We are learning to protect our relationship. With no option but to let the tour have first dibs on our time, we’ve learned to say yes – and say no – and mean it. Like I said in my last post, you’ve got to take it where you can get it… but you’ve got to commit to make space for that to happen. When there’s an opportunity for us to spend time together, we take it. Sometimes that means saying yes to a random invitation to a live show in town on a Tuesday, where we can be social together… and sometimes that means saying no to travel plans to see family for the holidays. The time we get to spend in each other’s presence is always colored by the times we won’t have the choice whether or not to be together, and it makes it sweeter. Because we know that Tuesdays are the most likely day there’ll be for us to have a relaxing “weekend” day, I deliberately won’t schedule work meetings on that day (even the ones I’d really like to get taken care of quickly). It’s not something that comes naturally to me, setting boundaries like that, but it’s making me a happier person than I have ever been.
All of that may seem a little pollyanna-ish, but working to deliberately find an upside to things that can make me frustrated or sad is something I practice (not that I’m at all skilled in it), as a way to push out the darkness that can otherwise take over.
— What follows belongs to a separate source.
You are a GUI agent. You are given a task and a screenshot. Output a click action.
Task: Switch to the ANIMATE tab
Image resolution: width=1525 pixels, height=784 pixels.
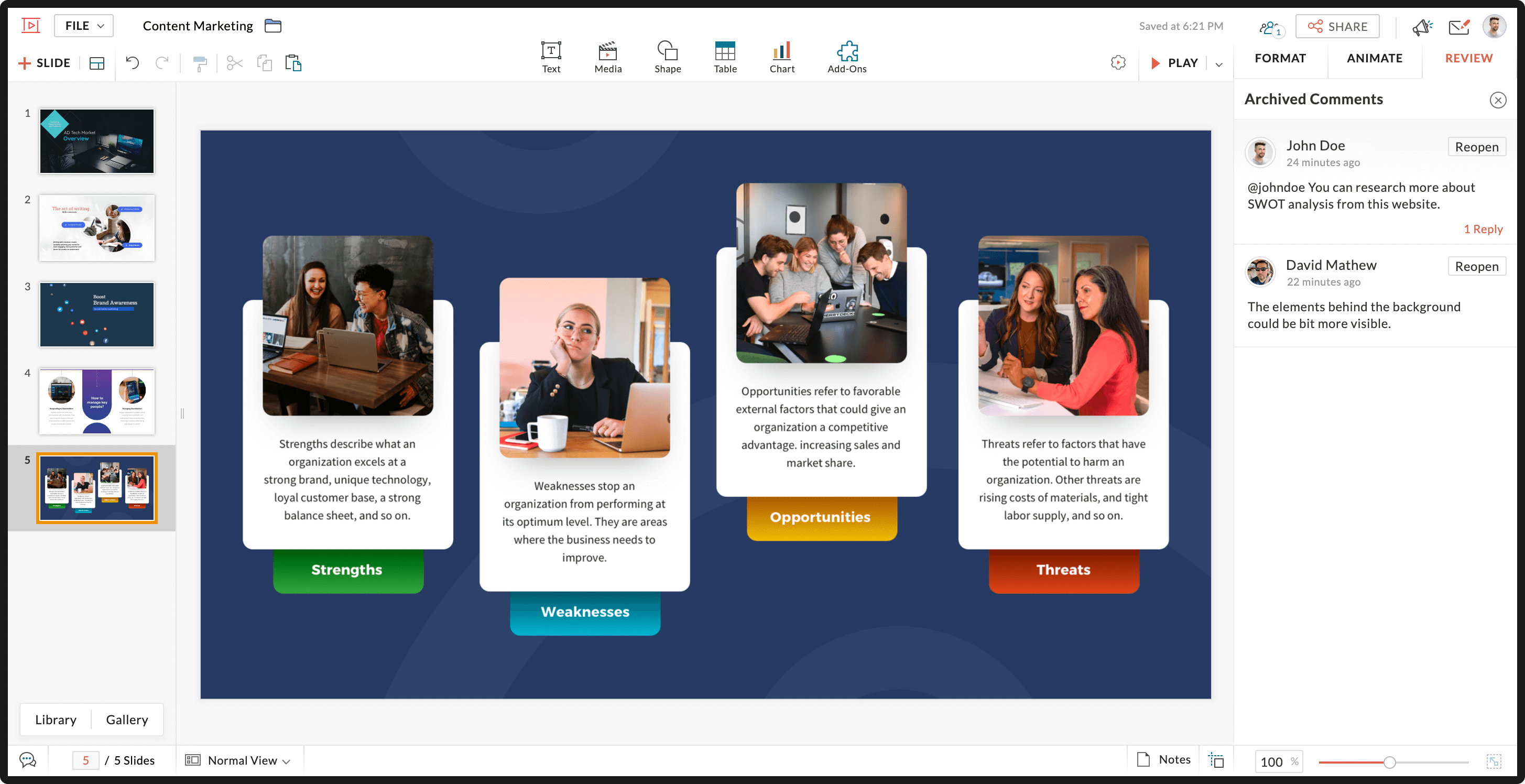[x=1374, y=58]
I go to places I’ve never gone before, experience things I’ve never felt before, and love more deeply than I’ve ever been capable of before… all thanks to this crazy, upside down road widow life. It’s not for the faint of heart, but it’s worth every wait.
I’m D’nelle – wife of a roadie – aka drum tech and problem fixer. I call myself an “internet consultant” – because it’s easier than rattling off the really long list of things I do on a daily basis (think: web development, email marketing, etc.) – and run my own business around that. I moved to Nashville in 2001 and have been continually falling in love with it ever since. My husband and I have been together for 3 years and married in 2012. He’s spent his entire professional life touring, but the life is pretty new to me and I’m still trying to figure it all out. Luckily, my work can fit his schedule most of the time, and that plus iPhones help us survive him being away.